▶ EXCERPTED TEXT:
'''

Outplacement: Services Provided

Outplacement is an advice service paid by the company that is letting employees go, designed to help them find a new job adjusted to their needs and life goals.

  • Help in the preparation of the CV.
  • Access to secretarial services, photocopy, fax, telephone, and computer.
  • Individual and group counseling for career transition.
  • Evaluation of competences.
  • Training for the purpose of interviews.
  • Counseling in stress management.
  • Counseling to family members.
  • Information and training about how to start a business.
  • Workshops on personal marketing techniques.
  • Help in networking creation.
  • Seminars on change and financial planning.
  • Private meeting room.
  • Access to databases.
  • Active search of new job opportunities.

Outplacement: Benefits

  • For the employee: support in the search for a new job.
  • The company conveys a message of respect for employees who have been dismissed and they are less likely to take legal steps, delivering more positive messages about the company.
  • Reinforcement of good reputation with stakeholders.
  • The company becomes a reference recruiter.
  • Survivors respond more positively.
  • The company retains talent more easily.
  • Reduction of costs.
  • If people are the most important capital of a company, when it has to let someone go, it is better to do it in the most correct way, and not as if the person was “something disposable.”

“Death Angels”

Performers of the downsizing process – those who plan and implement the process

  • These individuals may suffer from emotional and psychological problems similar to those experienced by the “survivors” and the “victims” of the downsizing processes: – Tiredness, burnout, feelings of confusion and guilt, irritation, depression, anxiety, etc.
  • They experience the feeling of doing “dirty work.”
  • The need to act as managers of the “toxic emotions,” which usually accompany such processes, is sometimes incompatible with the negative emotions they themselves experience.

The negative effects these individuals feel emotionally, psychologically, and even physically, as a result of the work they do, may undermine the effectiveness of the downsizing process. Among the possible reactions that help explain the decline in effectiveness are:

  • Emotional detachment – leads the performers to depersonalize the subjects of downsizing, treating them as numbers and depreciating the negative consequences. They may even reach a state of “emotional numbness.” As a consequence, they can depreciate the emerging emotional upheaval and provide no support to those who need them most (including survivors).
  • Cognitive detachment – forces the performers to reframe the situation, seeking to rationalize it in positive terms (e.g., “these people will find better jobs in other companies”) and trying to diminish the guilt. It also leads them to find justifications for their role as agents (e.g., “the harsh reality of business”).
  • Physical detachment – leads the performers to avoid contact with people. As a consequence, they lose the ability to act precisely in times of greater need.

The problems tend to be greater when:

  • Have positive social relationships with the victims and/or know their personal and family situations;
  • They consider that dismissal is not justifiable and/or that alternative measures were not considered;
  • They feel compelled not to tell the truth to people they trust who are about the possibility of being fired;
  • They feel stigmatized for doing “dirty work” that their families and community members do not understand;
  • They fear retaliations and fear for their personal safety;
  • They have feelings of insecurity about their own future in the company.
  • The way the performers behave significantly influences how victims and survivors react
  • They must be able to properly manage their own emotions so that they respect the dignity of others and are effective.

'''

▶ TASK REQUIREMENTS:
According to the outplacement text, who pays for the outplacement advice service? The data have no connection to the outplacement text.

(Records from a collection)

'''

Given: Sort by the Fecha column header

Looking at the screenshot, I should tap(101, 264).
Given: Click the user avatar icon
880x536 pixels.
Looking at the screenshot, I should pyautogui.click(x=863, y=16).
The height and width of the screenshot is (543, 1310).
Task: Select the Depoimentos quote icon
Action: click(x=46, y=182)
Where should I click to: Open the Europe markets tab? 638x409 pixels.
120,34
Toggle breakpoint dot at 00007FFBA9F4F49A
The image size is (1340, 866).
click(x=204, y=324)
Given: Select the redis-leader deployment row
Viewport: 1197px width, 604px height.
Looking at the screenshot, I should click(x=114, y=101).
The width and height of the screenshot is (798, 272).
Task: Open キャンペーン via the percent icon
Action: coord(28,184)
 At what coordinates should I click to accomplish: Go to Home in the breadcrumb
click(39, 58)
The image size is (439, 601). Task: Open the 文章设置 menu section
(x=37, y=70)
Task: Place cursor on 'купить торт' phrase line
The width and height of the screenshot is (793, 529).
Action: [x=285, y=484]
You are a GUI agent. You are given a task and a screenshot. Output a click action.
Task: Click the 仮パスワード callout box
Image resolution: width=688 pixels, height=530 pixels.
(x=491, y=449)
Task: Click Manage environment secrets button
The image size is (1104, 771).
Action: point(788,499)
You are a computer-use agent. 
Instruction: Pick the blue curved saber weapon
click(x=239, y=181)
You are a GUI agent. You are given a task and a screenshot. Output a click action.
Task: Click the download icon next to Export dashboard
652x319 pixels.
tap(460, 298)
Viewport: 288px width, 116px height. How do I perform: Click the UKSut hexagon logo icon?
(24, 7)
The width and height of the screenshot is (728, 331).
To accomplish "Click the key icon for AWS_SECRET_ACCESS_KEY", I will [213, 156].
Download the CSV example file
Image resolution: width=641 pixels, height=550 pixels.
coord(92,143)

'''

▶ EXERCISE SOLUTION:
The company that is letting the employees go.